I looked into MS Access earlier before you posted. I am leaning to trying this out as the yearly subscription gives access to all their products along with a year of XBOX LIVE (which is 50 bucks if one is into streaming NetFlix etc...)

I am a Google Head at the moment due to the Drive Feature along with the price tag as it is free. Yet, 100.00 investment into this MS thing seems to be an acceptable step for me. 

Thanks again.


----------



## Eric K (Nov 24, 2005)

Easy Gibson said:


> I'm trying to get a good spreadsheet going so that I can track my sales/collections monthly in an effort to really just get a feel for how things are going.
> 
> I obviously have running tallies of gross/net per job and monthly totals, but I'm not sure how to deal with receivable balances that carry from one month into another.
> 
> ...


Are you still using the 1936 contractors price guide?? Sorry I had too.


----------



## Easy Gibson (Dec 3, 2010)

Eric K said:


> Are you still using the 1936 contractors price guide?? Sorry I had too.

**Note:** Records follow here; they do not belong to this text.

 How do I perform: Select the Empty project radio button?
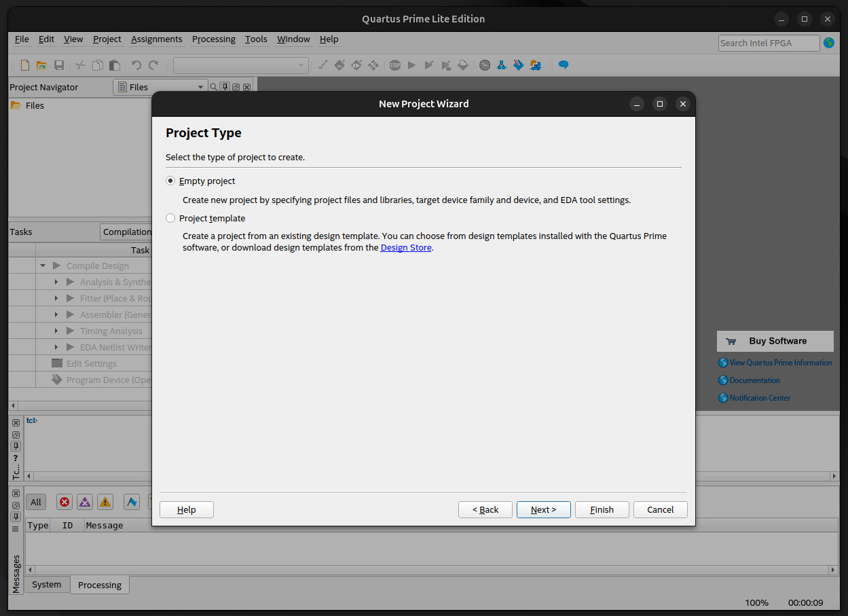pos(170,181)
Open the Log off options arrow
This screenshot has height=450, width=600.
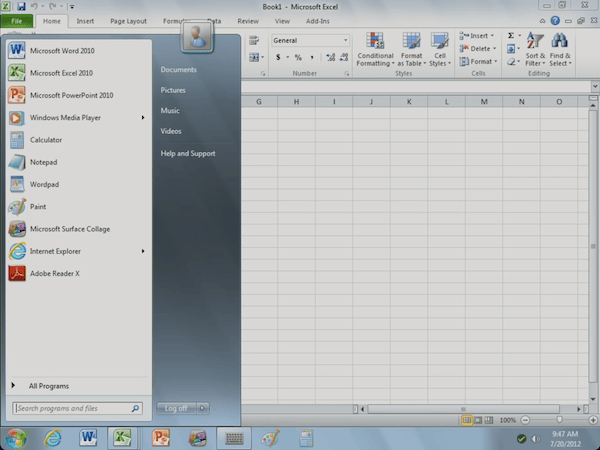tap(203, 408)
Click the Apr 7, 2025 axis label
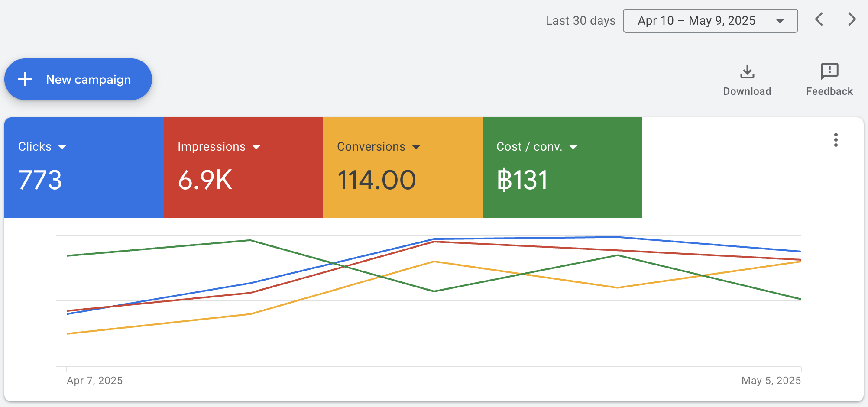868x407 pixels. click(x=95, y=381)
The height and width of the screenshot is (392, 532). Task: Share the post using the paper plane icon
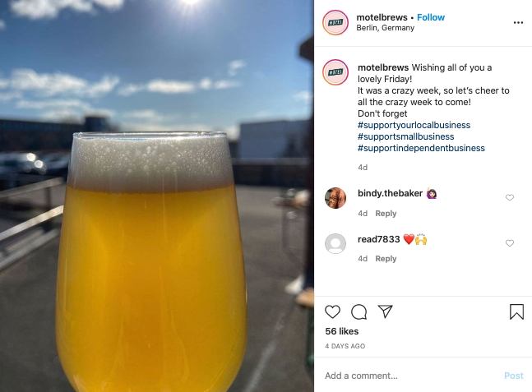[385, 311]
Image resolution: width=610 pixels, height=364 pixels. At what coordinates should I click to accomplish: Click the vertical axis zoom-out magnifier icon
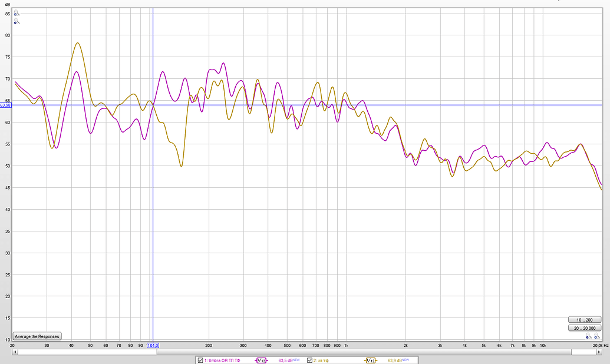pyautogui.click(x=16, y=22)
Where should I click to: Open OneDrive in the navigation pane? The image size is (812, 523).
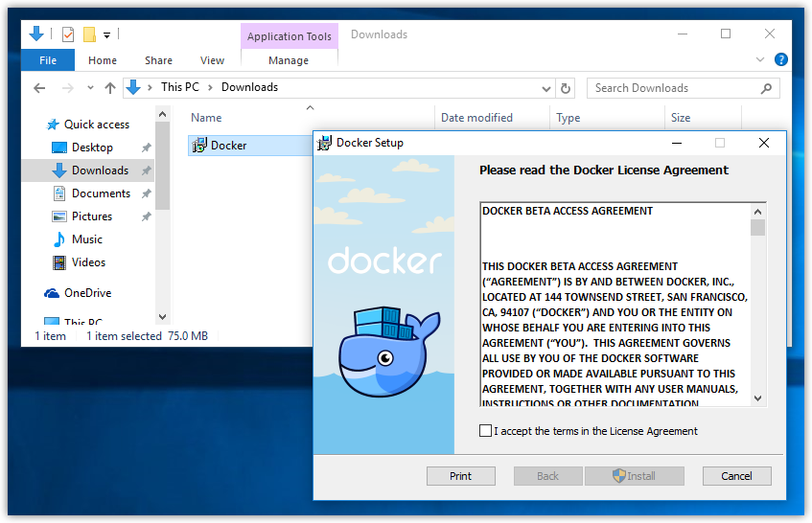87,293
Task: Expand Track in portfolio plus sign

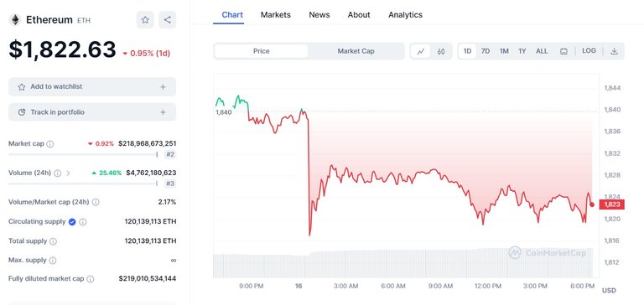Action: tap(163, 112)
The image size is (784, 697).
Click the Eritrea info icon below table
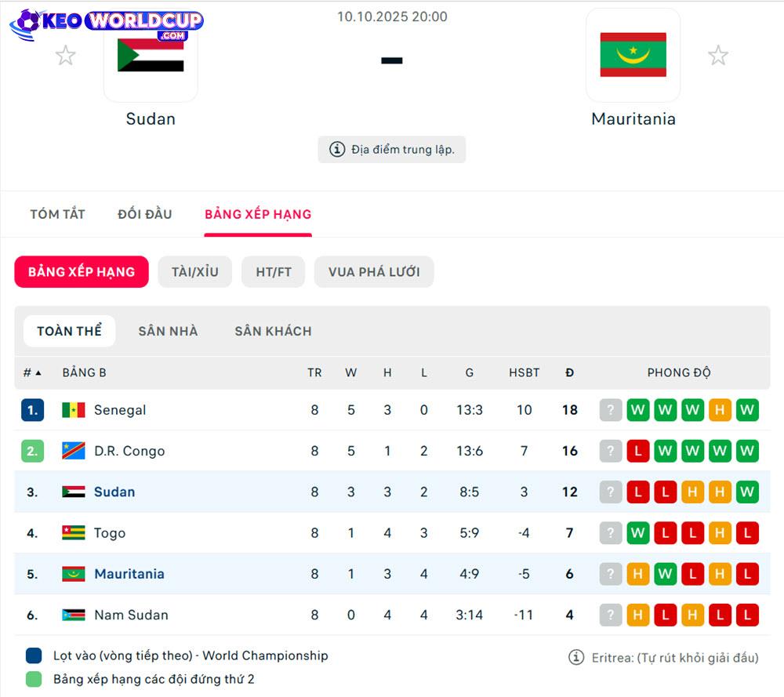pyautogui.click(x=576, y=658)
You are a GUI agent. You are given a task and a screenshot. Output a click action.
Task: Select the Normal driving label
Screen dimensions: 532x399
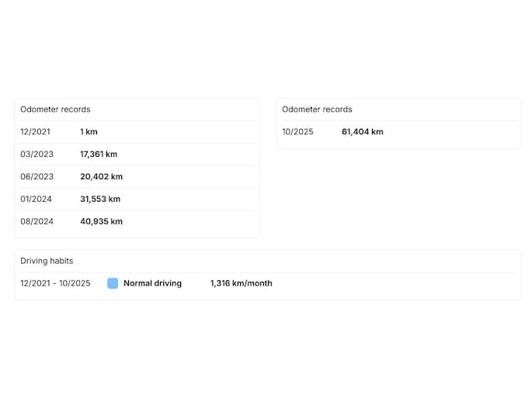152,283
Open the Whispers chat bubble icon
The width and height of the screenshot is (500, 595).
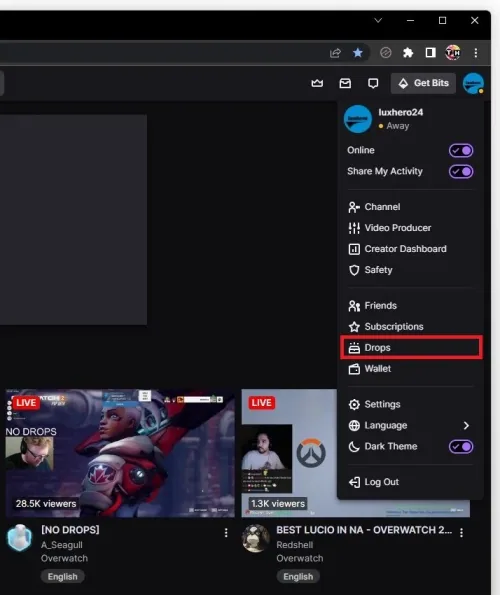(373, 83)

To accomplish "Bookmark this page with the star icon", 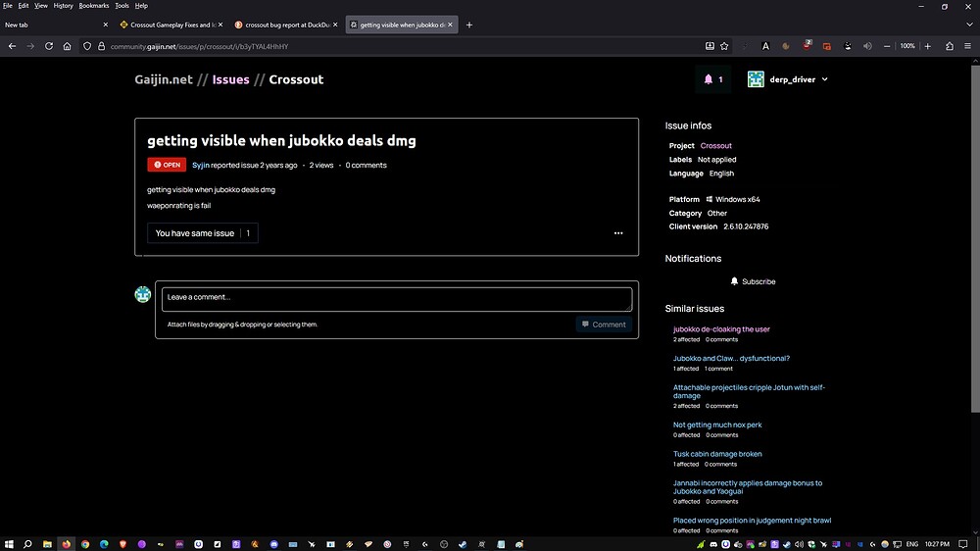I will tap(724, 46).
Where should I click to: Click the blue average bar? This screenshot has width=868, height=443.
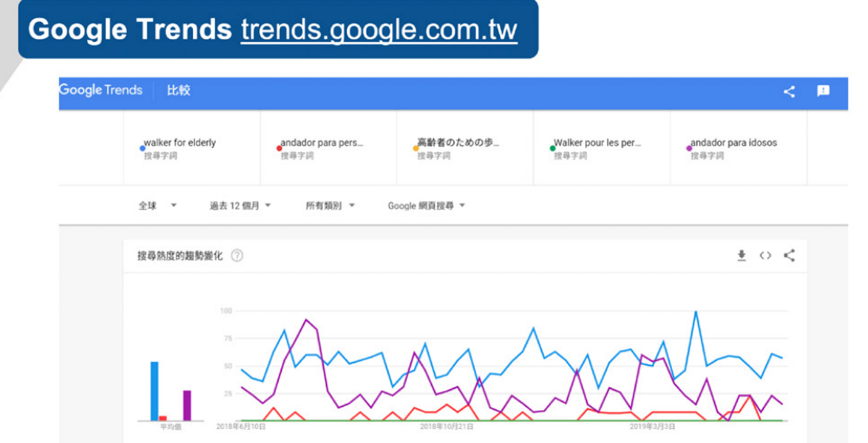tap(155, 391)
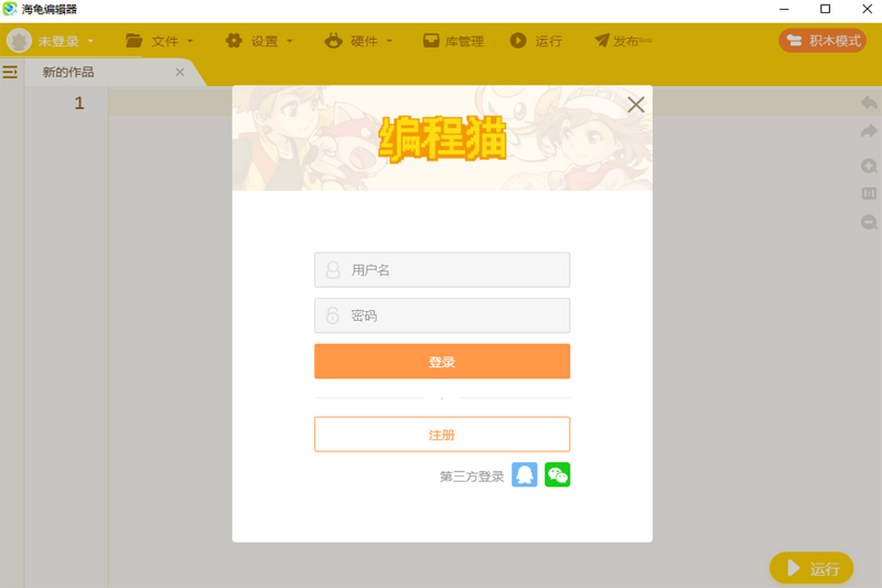This screenshot has height=588, width=882.
Task: Click the QQ third-party login icon
Action: click(525, 475)
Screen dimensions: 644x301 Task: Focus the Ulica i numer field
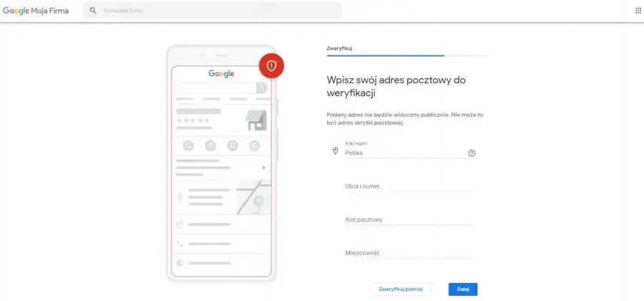click(409, 186)
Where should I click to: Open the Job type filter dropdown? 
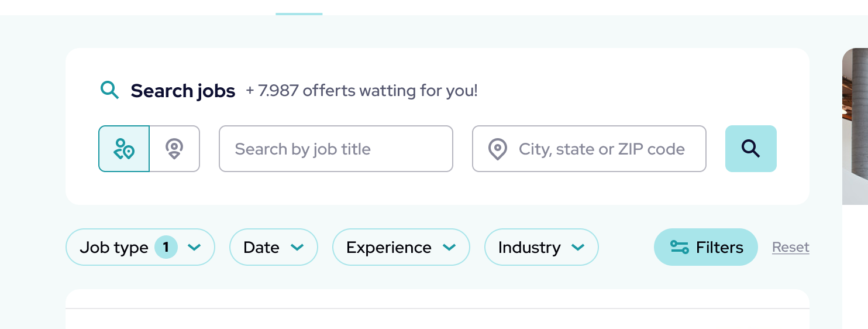[115, 248]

Is $3.50 not a reasonable rate to charge for a day's work?

That's what most of the guys here seem to charge for everything. I figure why rock the boat?


----------



## hdavis (Feb 14, 2012)

Free database comparison:

http://www.networkworld.com/reviews/2012/120312-databases-test-263922.html

Top downloads (windows):

http://download.cnet.com/windows/da...ows+7|licenseName=Free|&rpp=&sort=&tag=narrow

Database design takes some experience. Similar to spreadsheets, if you decide later that you need to add something in, it can be time consuming. You could end up creating a whole new database and populating it with data from the old database.


----------



## Texas Wax (Jan 16, 2012)

hdavis said:


> Database design takes some experience. Similar to spreadsheets, if you decide later that you need to add something in, it can be time consuming. You could end up creating a whole new database and populating it with data from the old database.


Research GUI for SQL based d-bases. You will need one unless you know "Mysql" / "SQL" programming and the PHP or C+ to integrate it windows or on the web.


----------



## Eric K (Nov 24, 2005)

Easy Gibson said:


> Is $3.50 not a reasonable rate to charge for a day's work?
> 
> That's what most of the guys here seem to charge for everything. I figure why rock the boat?


You took tree fiddy to a whole new level.


----------



## Easy Gibson (Dec 3, 2010)

Eric K said:


> You took tree fiddy to a whole new level.


I did a small project yesterday that literally came exactly to tree fiddy labor and materials. I was giggling the entire time I was printing the invoice.


----------



## concretemasonry (Dec 1, 2006)

From an accounting and business standpoint, the accounts receivables is the most important item to keep the business on track. If you do not get paid or can estimate what might be coming in, it is difficult to keep the wheels going and avoid short-term cash problems.

With no surprises, it gives you a chance to look at individual projects AND types of projects (big, small, new, remodeling new customer, etc.) to make planning easier. A good accounting system by someone else will provide the history and the real results of the past.

Jusy make sure you know what categories cost are allocated to, but that is not difficult to do for a good professional. - Do not let an emotional wife do the the books.


----------



## hdavis (Feb 14, 2012)

concretemasonry said:


> From an accounting and business standpoint, the accounts receivables is the most important item to keep the business on track.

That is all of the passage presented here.